# Twist-Top Vial



## Jawsforwindows

Hello everyone,

The context is:

Thera Tears Lubricant Eye Drops with Twist-Top Vial 

"Thera tears" is a company wich sells eye drops for people who have dry eye.

What is the meaning of Twist-top vial?

Thanks in advance


----------



## k-in-sc

Here's an image:
http://www.google.com/imgres?imgurl...&ndsp=25&ved=1t:429,r:2,s:24&biw=1262&bih=821

They're single-use (non-resealable) vials.


----------



## Jawsforwindows

Thanks

Don't you know how could it be translated into spanish?

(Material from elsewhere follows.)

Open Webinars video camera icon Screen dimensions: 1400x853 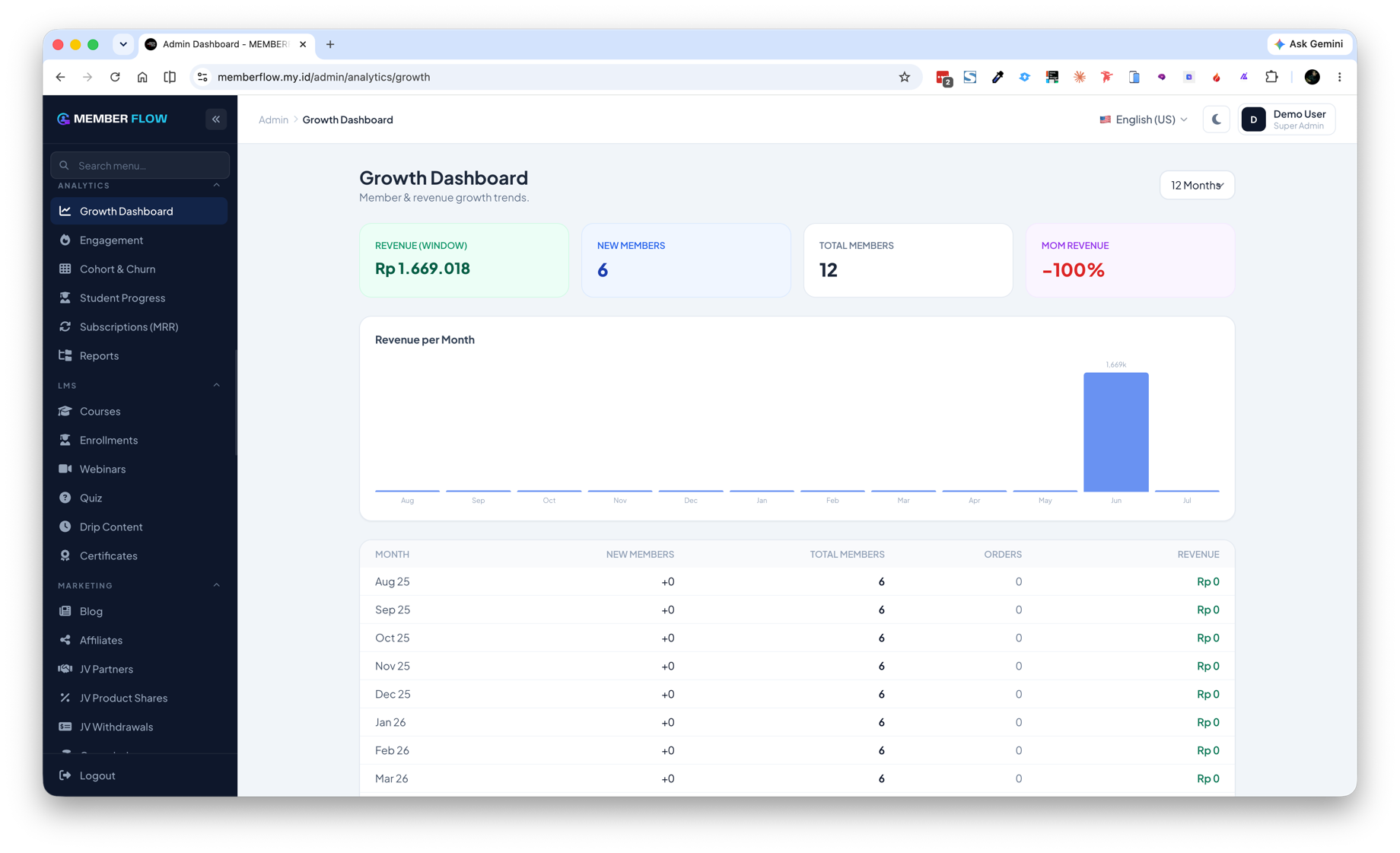tap(65, 469)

"single-use (non-resealable) vials"

I only understand "single-use" wich is "de único uso" "o de un solo uso" (se pueden usar solo una vez, es decir, no se pueden reutilizar)


----------



## Jawsforwindows

Reading the dictionary and the web, I thought that "*Twist-Top Vial"* could be translated as:

"Ampolla monodosis/unidosis"

What do you think?. Is is correct or wrong?


----------



## k-in-sc

Well, it looks like the "twist-top" is like a little plastic handle that helps you open the vial. Good for people with arthritis, etc. But once you tear the top off, you have to use it all. By calling it "twist-top," they want to emphasize the ease of use, not the single-use aspect.


----------



## Jawsforwindows

I understand perfectly now.

Thanks a lot for the explanation.


----------



## k-in-sc

I still don't know what you would call it.
Frankly, before I searched for it, I thought it would be like those ketchup or mustard containers with pointy tips that you twist to create an opening (there's some kind of core that the top lifts away from). But that wouldn't work very well for eyedrops, which really should remain sterile.


----------



## Ilialluna

Hola. Creo que se refiere simplemente a "viales (con tapón) de rosca". Por lo que veo en la página comercial de esta marca, no tienen por qué ser de un solo uso; los de un solo uso tienen una especie de lengüeta en la punta que se parte.
Saludos.


----------



## k-in-sc

With all due respect, Ilialluna, I think it is referring to the single-use vials with the top you tear off (with a twisting motion), rather than to the screw-top vials.


----------



## Ilialluna

Hi, k-in-sc. After searching a bit more on the web, I think you're right,although I did find some "twist-top vial" of the "rosca" type, but I think it was a product marketed in China. I know what kind of vial it refers to, but apart from "vial monodosis", I have not found any suitable translation. I'll ask tomorrow my pharmacist whether he knows a better translation, because "vial monodosis" doesn't really refer to the type of the container itself.
Should I find something, I'll tell you.


----------



## Jawsforwindows

I found a web in spanish where there's a medicine wich is contained in something very similar to the product that I mentioned. At least, the system to open the containers is virtually the same that k-in-sc explained above. They refer to these conteiners as "ampollas de polietileno" (Polyethylene is a kind of plastic).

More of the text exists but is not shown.